Bei der Vorsorge sind alle gefragt
Gut gerüstet für den Notfall
Jüngste Ereignisse wie der Wintereinbruch in Norddeutschland und der Stromausfall in Berlin haben eindrücklich gezeigt, wie schnell unser gewohnter Alltag aus den Fugen geraten kann. Viele Menschen sind auf solche Ausnahmesituationen nur wenig vorbereitet.
In einem gemeinsamen Pressetermin im Januar 2026 informierten daher das Amt für Ernährung. Landwirtschaft und Forsten Karlstadt (AELF) und das Landratsamt Main-Spessart wie mit der richtigen Vorratshaltung und technischen Hilfsmitteln der Alltag auch in Krisensituationen gemeistert werden kann
Wetterextreme oder Stromausfall können Lebensmitteleinkäufe erschweren oder sogar gänzlich unmöglich machen. Ein gewisser Lebensmittelvorrat sollte daher in jedem Haushalt vorhanden sein, unterstrich Gabriele Royackers, die im AELF für Ernährungsfragen verantwortlich ist. Welche Produkte sich hier anbieten, hatte sie anschaulich auf einem Tisch zusammengestellt. Haltbare Lebensmittel, die nicht gekühlt werden müssen, sind hier die erste Wahl.
„Bedenken Sie auch, dass in den meisten Haushalten ohne Strom nicht gekocht werden kann“, so Royackers. Daher sollten die Vorräte auch ohne Erhitzen genießbar sein.

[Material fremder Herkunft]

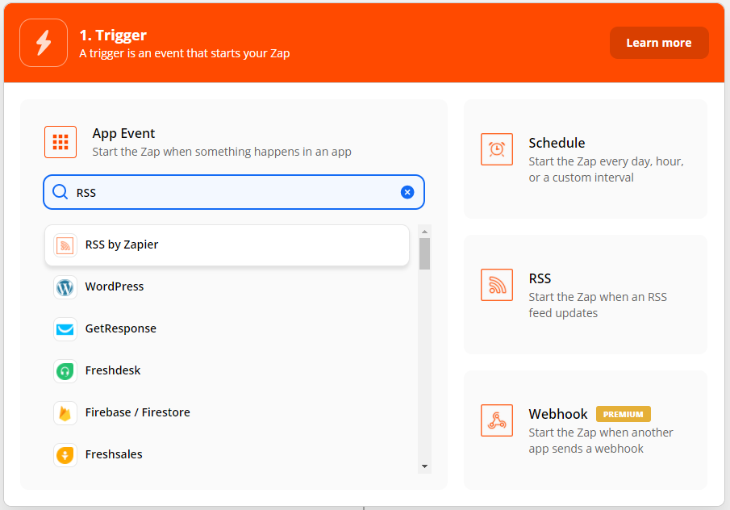The width and height of the screenshot is (730, 510).
Task: Click the search magnifier icon
Action: [60, 192]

„Es macht zum Beispiel keinen Sinn Fischkonserven in die Speisekammer zu legen, die niemand in der Familie mag und die dann nach Ablauf der Haltbarkeit in der Mülltonne landen. Lieber zwei Packungen des Lieblingsmüslis in den Schrank legen und diese regelmäßig verbrauchen und ersetzen.“ Ziel ist, dass jede Person sich mindestens drei Tage, besser sogar 10 Tage ohne Einkäufe sicher versorgen kann. Die Vorräte sollten regelmäßig auf Schädlingsbefall kontrolliert werden.
Bei einem Stromausfall werden zudem die betreffenden Feuerwehrhäuser als sogenannte „Leuchttürme“ bereits nach kurzer Zeit besetzt. Wenn Telefon und Handy nicht funktionieren, kann man dort – etwa bei einem ärztlichen Notfall - einen Notruf absetzen und Hilfe erhalten.
„Das Bewusstsein für die Bedeutung der Vorsorge ist seit Corona gewachsen“, stellte Jan Heilos fest, der am Landratsamt für den Bereich Zivilschutz/Zivile Verteidigung zuständig ist. Das Krisenbewusstsein zu stärken, ohne Panik zu erzeugen, sei eine gemeinsame Aufgabe.
Ziel der Vorsorge ist es, den Alltag auch in schwierigen Situationen zunächst aufrechterhalten zu können, bevor der Staat – falls nötig – Unterstützung leistet.